• _TEXT EXCERPT_

When Did Abraham Live?

— Adam and Eve and the Fall    Approximately 4000 BC
— Enoch                                          Approximately 3000 BC
— Noah and the Flood                  Approximately 2400 BC
— The tower of Babel                    Approximately 2200 BC
— Abraham                                     Born in about 2000 BC

Abraham’s Titles:

— “Friend of God” (James 2:23; D&C 84:63, 77; D&C 93:45–46)
— “Father of the Faithful” (Galatians 3:8–9)
— One of the “jewels of God” (D&C 101:3–4; Zechariah 9:16; Malachi 3:17).

We Are the Children of Abraham

We are “the seed of Abraham” (D&C 84:34; D&C 132:30). You probably have a statement in your patriarchal blessing that you are an heir to the “blessings of Abraham.


Seeking the Blessings of the Fathers

Abraham sought the blessings of the priesthood (Abraham 1:1–3).

• _RECORDED INFORMATION_
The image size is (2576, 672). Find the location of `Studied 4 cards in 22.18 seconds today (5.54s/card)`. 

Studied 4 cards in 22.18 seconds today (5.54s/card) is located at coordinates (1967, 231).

• _TASK BRIEF_
Carry on the text about Abraham, picking up right after its last sentence. The lines above are separate material and have no connection to the text about Abraham.

• _RESULT OF THIS EXERCISE_
Neal A. Maxwell said, “The true disciple has an inborn questioning to know, personally, all that God is willing to teach us . . . Abraham sought, even though he had a father who had turned from the faith, ‘for greater happiness and peace’ and ‘for mine appointment unto the priesthood.’ . . . Abraham described himself as desiring ‘great knowledge, and to be a greater follower of righteousness’ . . . , questing for the word of Christ. Divine discontent in the form of promptings can move us to feast because we know that by feasting we can increase our knowledge, effectiveness, and joy.”1

Ezra Taft Benson said, “The order of priesthood spoken of in the scriptures is sometimes referred to as the patriarchal order because it came down from father to son . . . Abraham, a righteous servant of God, desiring as he said, ‘to be a greater follower of righteousness,’ sought for these same blessings.”2

Abraham Is Nearly Sacrificed to an Idol

The Chaldeans and the Egyptians (Abraham 1:1). Ur, the birthplace of Abraham, is 875 miles from Egypt. Nevertheless, it appears that in the days of Abraham they shared religious beliefs and practices. Elkenah was also the priest of Pharaoh. Facsimile 1, Figure 4 shows an Egyptian sacrificial altar.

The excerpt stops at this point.